### The problem
List every line in this data where the string "screenshot" occurs.

++++ Input data

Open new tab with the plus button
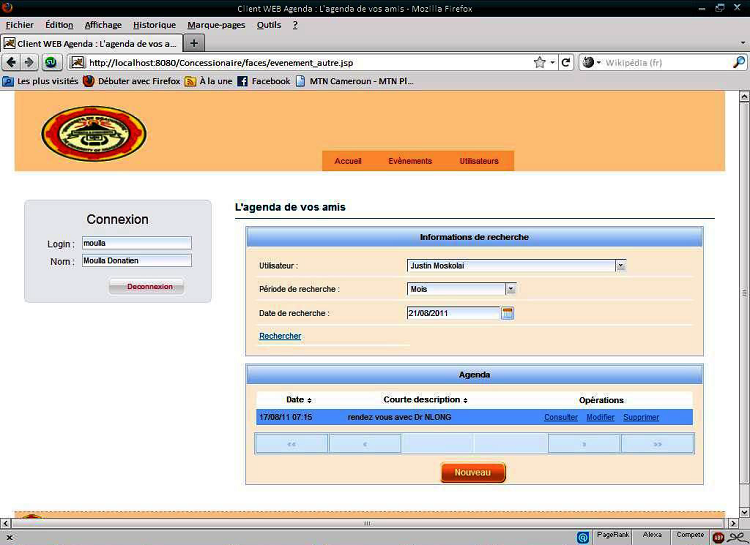750x545 pixels. click(x=194, y=43)
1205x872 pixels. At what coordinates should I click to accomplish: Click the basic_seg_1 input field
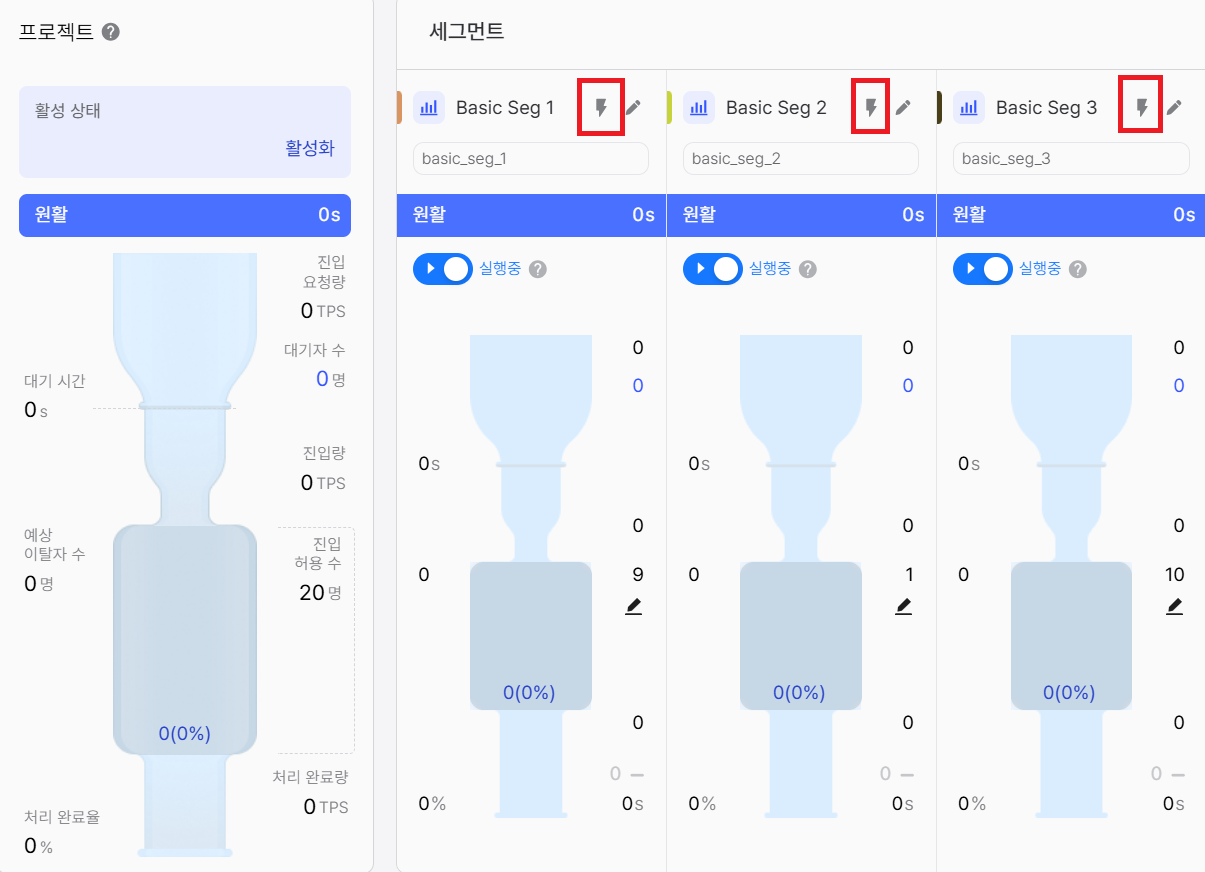click(530, 158)
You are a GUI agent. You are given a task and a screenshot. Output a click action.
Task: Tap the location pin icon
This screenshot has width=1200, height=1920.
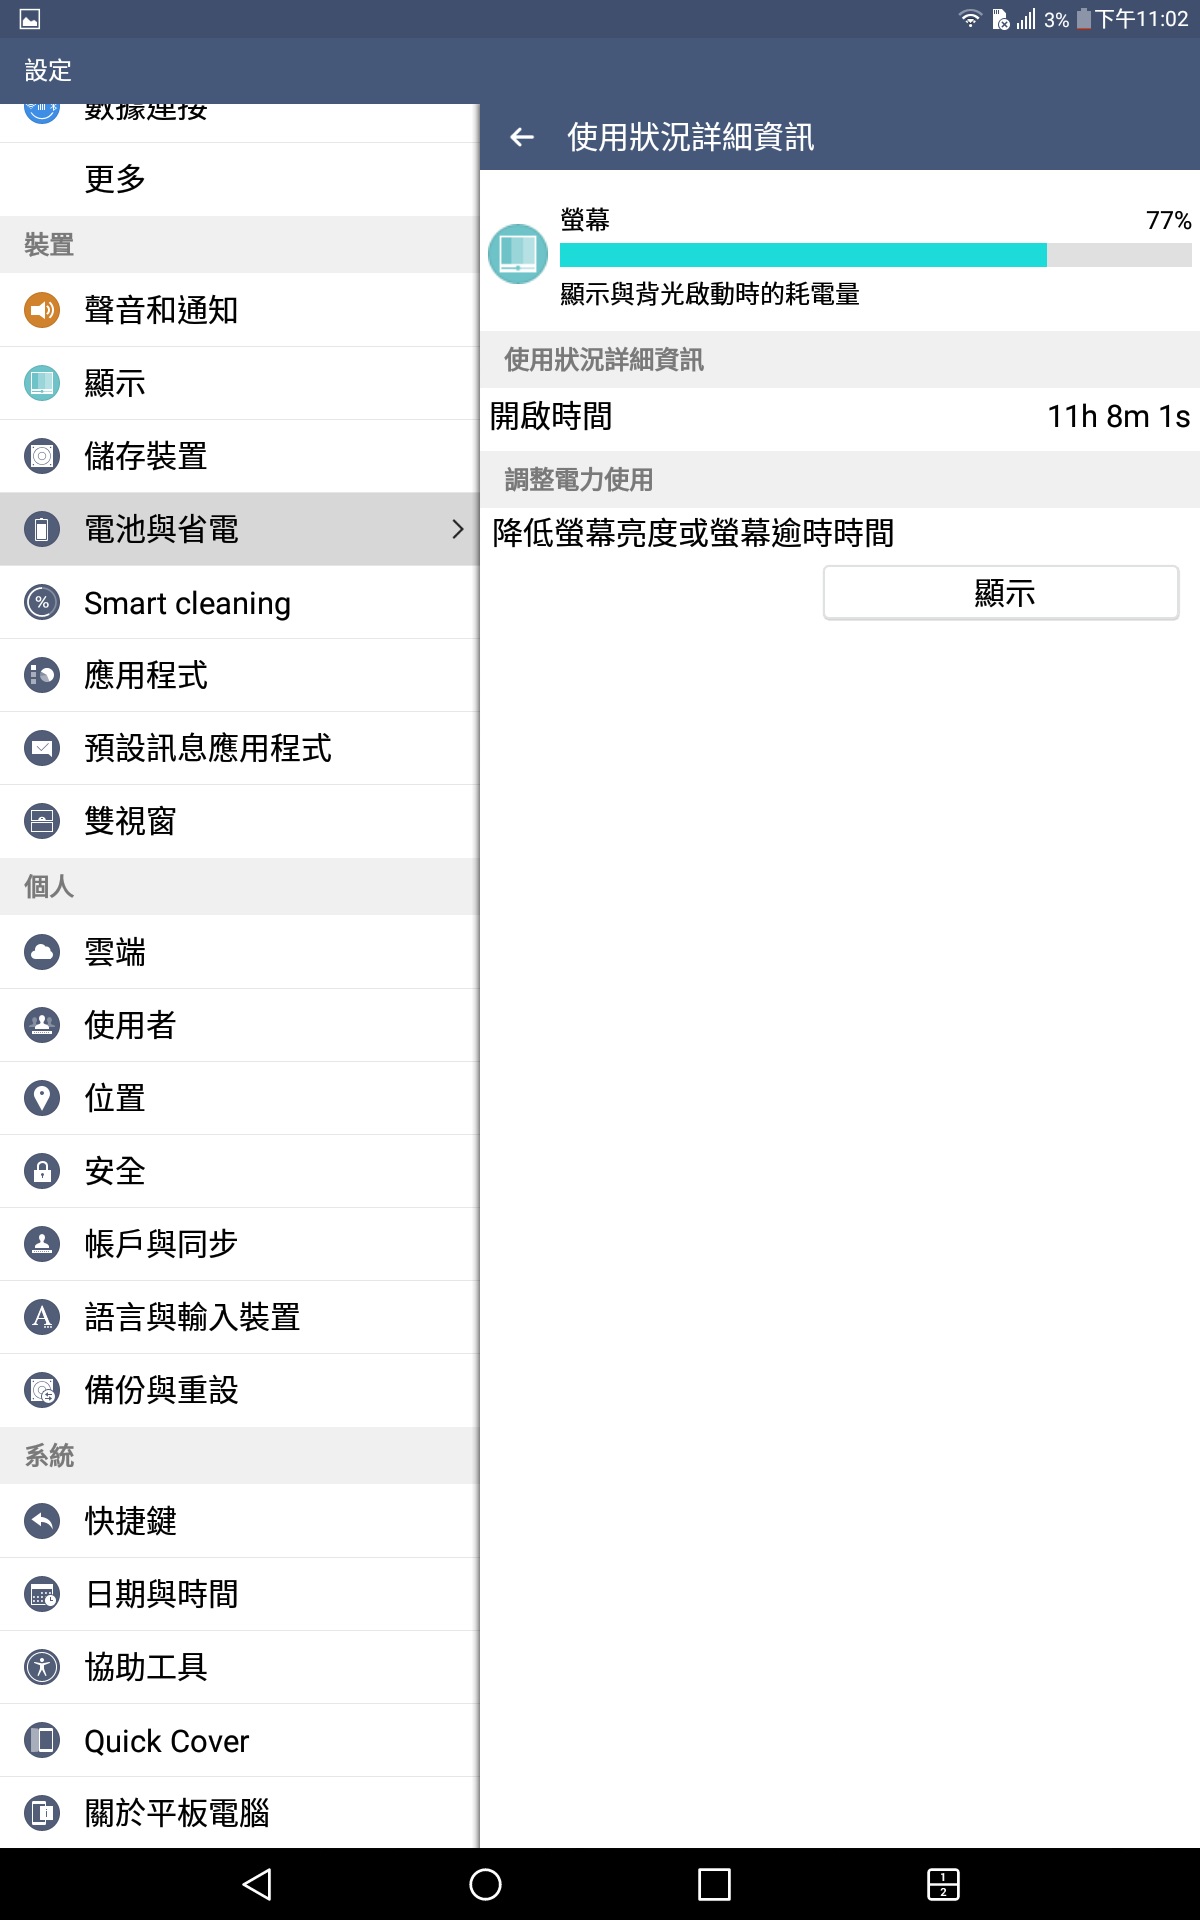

++++++++

### Output below
You are a GUI agent. You are given a task and a screenshot. Output a click action.
This screenshot has width=1200, height=1920.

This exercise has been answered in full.